賀曽利隆 STILL ON THE ROAD !

世界を駆けるバイクライダー・賀曽利隆(かそりたかし)。地球をくまなく走り続けるカソリの”旅の軌跡”をまとめていきます。

シルクロード横断:第2回 神戸→天津

 2006年8月18日12時00分、我々「シルクロード横断」のメンバー、総勢18人を乗せた中国船「燕京号」は神戸港を出港。しばらくは甲板に立ち尽くし、中国製「燕京ビール」(200円)を飲みながら、離れゆく神戸の町並みを眺めた。

 そのあと船内のレストランで昼食(1000円)。肉料理&野菜料理にライス、スープ、饅頭がついている。食べ終わったところでまた甲板に上がり、流れゆく瀬戸内海の風景を眺めつづけた。

「燕京号」は明石海峡大橋の下をくぐり抜け、小豆島の南側を通っていく。四国側の五剣山や屋島、高松の町並みがよく見える。瀬戸大橋をくぐり抜け、塩飽諸島の島々を見る。たまらない眺めだ。2001年から2002年にかけて、1年がかりでまわった「島めぐり日本一周」のシーンが思わず蘇ってくるのだった。

「燕京号」は夕方、広島県の笠戸諸島の沖合いにさしかかったところで速度をガクンと落とし、やがて停船した。ガラガラガラッと大きな音をたてて碇を下ろす。本土上陸の台風10号が接近しているので、ここで24時間停船し、台風をやりすごすという。だが、瀬戸内海はいつものように波静か。レストランで夕食を食べたあとは船室で「シルクロード横断」のメンバーと飲み会だ。中央アジアの地図を広げると、夢は中央アジアへと飛び、際限なくふくらんでいく。

 8月19日8時00分、レストランでの朝食。1皿目は無料。朝粥だ。饅頭もついている。2皿目以降は200円。船内では日本円が通用する。停船して碇をおろしているのだから当然のことだが、「燕京号」はまったく動かない。さすが瀬戸内海、台風が接近しても海は穏やかで荒れることはなかった。

 午前中は別の船室にいる趙文利さんの話を聞いた。中国籍の趙さんは今は大連に住んでいるが、純粋の日本人。なんとも数奇な人生を送っている。兵庫県出身のおじいさんの代に旧満州(中国東北部)のジャムスに開拓農民として渡った。終戦の混乱時におじいさんは亡くなり、お父さんは新京(長春)で孤児になった。その後、はるか遠くの新疆ウイグル自治区に移り住む。お父さんは新疆ウイグル自治区の中心、ウルムチで結婚。相手の女性は日本人でやはり戦争孤児だった。

---

▸ **練習問題**:
1 > 読解文によると、船内のレストランで食べた昼食には何がついていましたか。すべて挙げてください。
2 > 燕京号での船旅をつづった読解文を、最後の文の後から書き進めてください。
後に続く資料は、ここでの作業には一切関わりません。

▸ **データ部分**:
---

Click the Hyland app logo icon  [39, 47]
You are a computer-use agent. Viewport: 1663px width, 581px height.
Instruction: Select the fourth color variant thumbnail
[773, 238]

---

▸ **解答一覧**:
1 > 肉料理、野菜料理、ライス、スープ、饅頭

2 >
 趙さんは新疆ウイグル自治区で生まれ育ち、ハミの大学に行った。お父さん、お母さんは1976年に日本に帰国したとのことだが、趙さんはそのまま中国に残り、今では大連を拠点にして日中間のビジネスをしている。これはずっと先のことになるが、我々がハミに行ったとき、ちょうど趙さんもハミの大学の同窓会で同じホテルに泊まった。そのときは抱き合うようにして再会を喜びあったが、これも縁。旅して何がおもしろいかというと、こうして旅先で出会う人たちとの縁だとぼくは思っている。そんな趙さんとレストランで一緒に昼食を食べた。

 夕方になって「燕京号」はやっと碇を揚げ、動き出す。今治の沖合いを通り、しまなみ海道の来島海峡大橋の下をくぐり抜け、島だらけといった様相の芸予諸島の島々を縫い、夜中に関門海峡を抜けた。そのとたんに台風の余波で船は大きく揺れた。

 8月20日、目を覚ますとすぐに甲板に上がったが、目の前には朝鮮半島西岸の島々が見えていた。その日は朝鮮半島の西岸を北上。夜は「シルクロード横断」のメンバーでワインパーティー。もうメンバー全員が昔からの知り合いであるかのような和やかさ。これが船旅のよさというものだ。

 8月21日16時、「燕京号」は天津港に到着。爆発的な経済成長をつづける今の中国を象徴するかのように、天津港の港外には大小無数の船が入港の順番を待っている。「燕京号」はコンテナ埠頭の前を進み、やがて客船用の埠頭に接岸。我々は船を降り、入国手続きを終え、中国の大地を踏みしめた。いよいよ「シルクロード横断・中国編」の旅がはじまるのだ。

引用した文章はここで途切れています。